Founded in 2018 by Harsimarbir Singh, Dr. Vaibhav Kapoor, and Dr. Garima Sawhney, Pristyn Care aimed to revolutionize the healthcare sector by providing advanced surgical care to patients. The company had initially focused on proctology, urology, and gynecology, and had since expanded its services to more than 25 specialties.

Pristyn Care had raised a total of $322 million from investors like Sequoia Capital, GIC, Hummingbird Ventures, and KTB Ventures, to name a few. The startup had also acquired several smaller companies to strengthen its position in the market.

However, despite the impressive funding and expansion, the company had to lay off 300 employees due to a decline in business from its medical tourism vertical, which contributed 25% to the company’s revenue. The layoffs accounted for 15% of Pristyn Care’s workforce, and the company stated that it was a difficult but necessary decision to maintain financial stability.

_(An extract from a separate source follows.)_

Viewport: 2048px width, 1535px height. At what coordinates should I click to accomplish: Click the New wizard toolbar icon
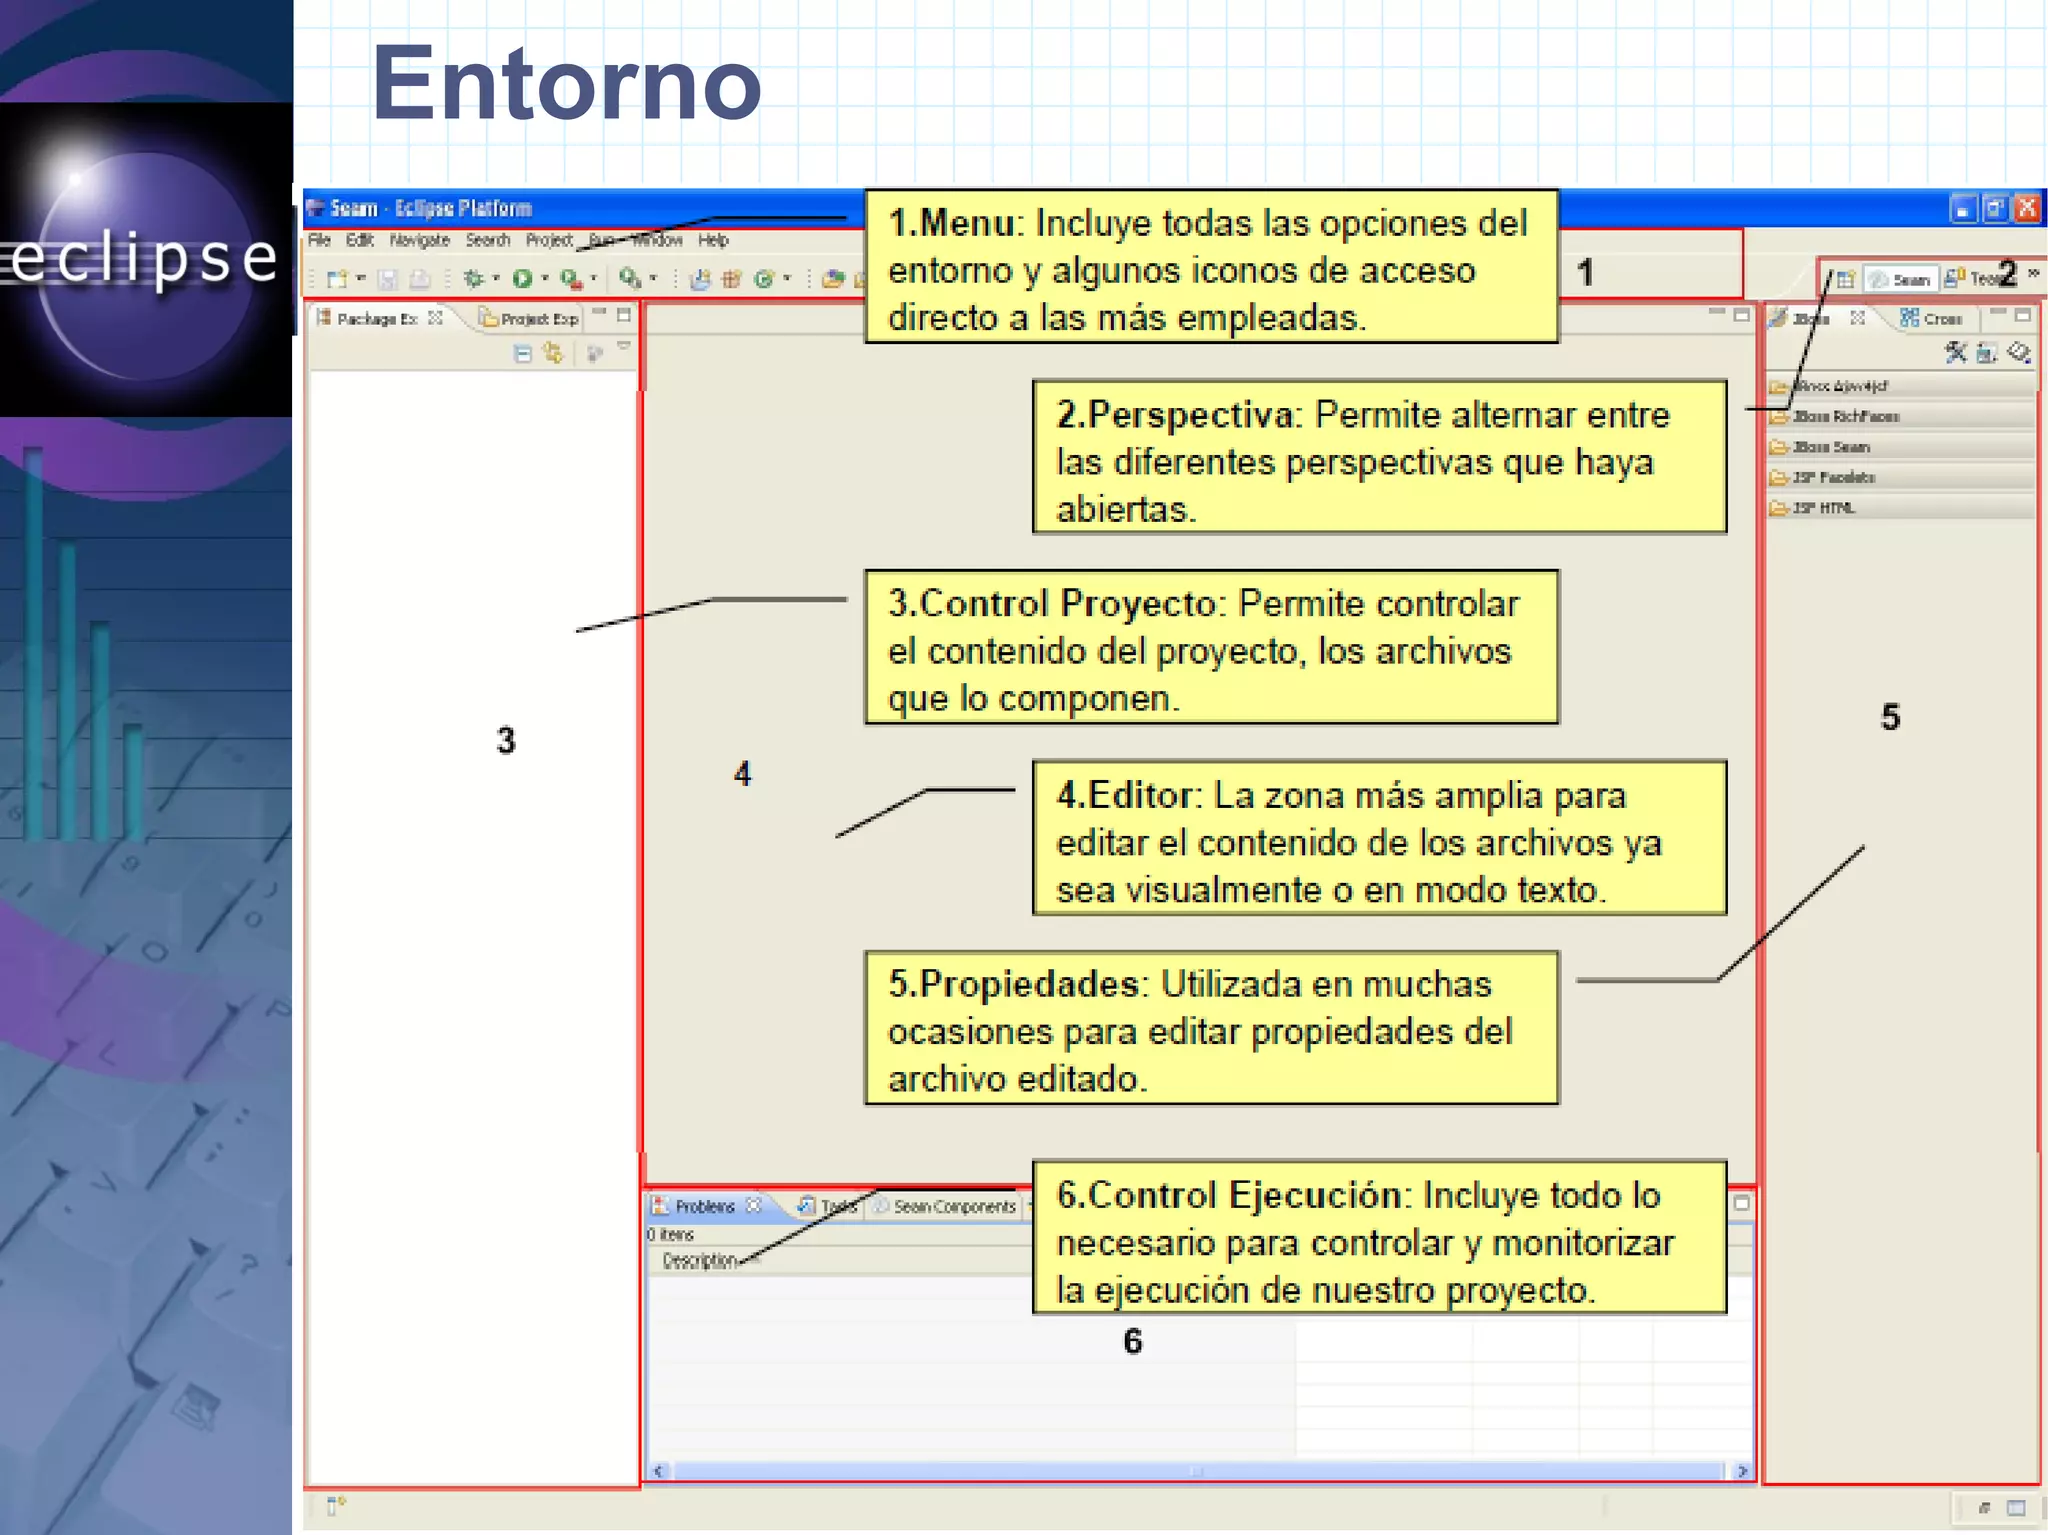point(337,279)
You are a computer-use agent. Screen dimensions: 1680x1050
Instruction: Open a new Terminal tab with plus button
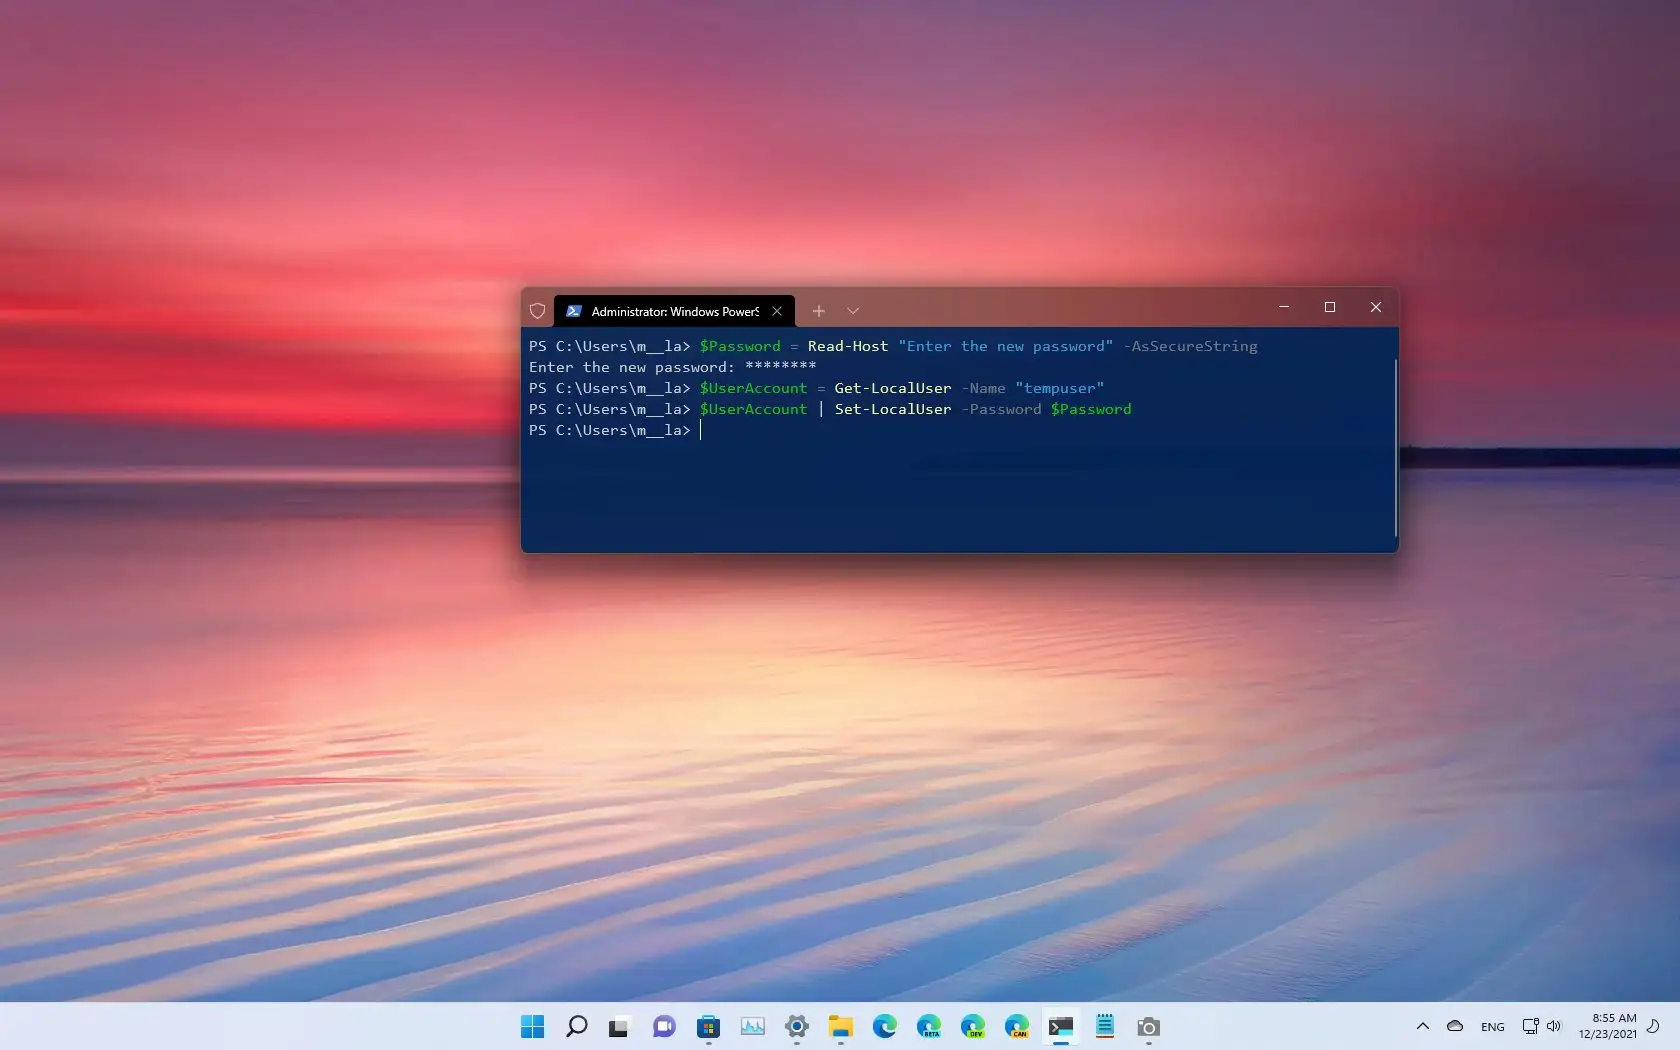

Following the announcement, many stakeholders expressed their dismay and concern about the future of Pristyn Care. The company’s co-founder, Dr. Vaibhav Kapoor, stated that it was a regretful decision but assured that the company would continue to provide the best healthcare services to patients across the country.

The layoffs at Pristyn Care reflect the challenging and uncertain circumstances of the Indian healthcare sector, which has been greatly impacted by the COVID-19 pandemic. The sector has witnessed a significant drop in revenue as patients choose to defer non-essential medical procedures.

Organizations across various sectors have been forced to rethink their business models and prioritize financial stability. The healthcare sector has been no exception, and Pristyn Care’s layoffs serve as a reminder of the need for businesses to adapt to changing times.

In conclusion, Pristyn Care’s layoffs have raised concerns about the future of the healthcare startup, which had made significant strides in the industry. The company’s funding, expansion, and acquisition of smaller companies had positioned it as a dominant player in the market. However, the decline in business from its medical tourism vertical led to the decision to lay off 300 employees. The decision was challenging but necessary for the company to maintain financial stability. Pristyn Care’s stakeholders have expressed their concern but remain optimistic about the company’s future.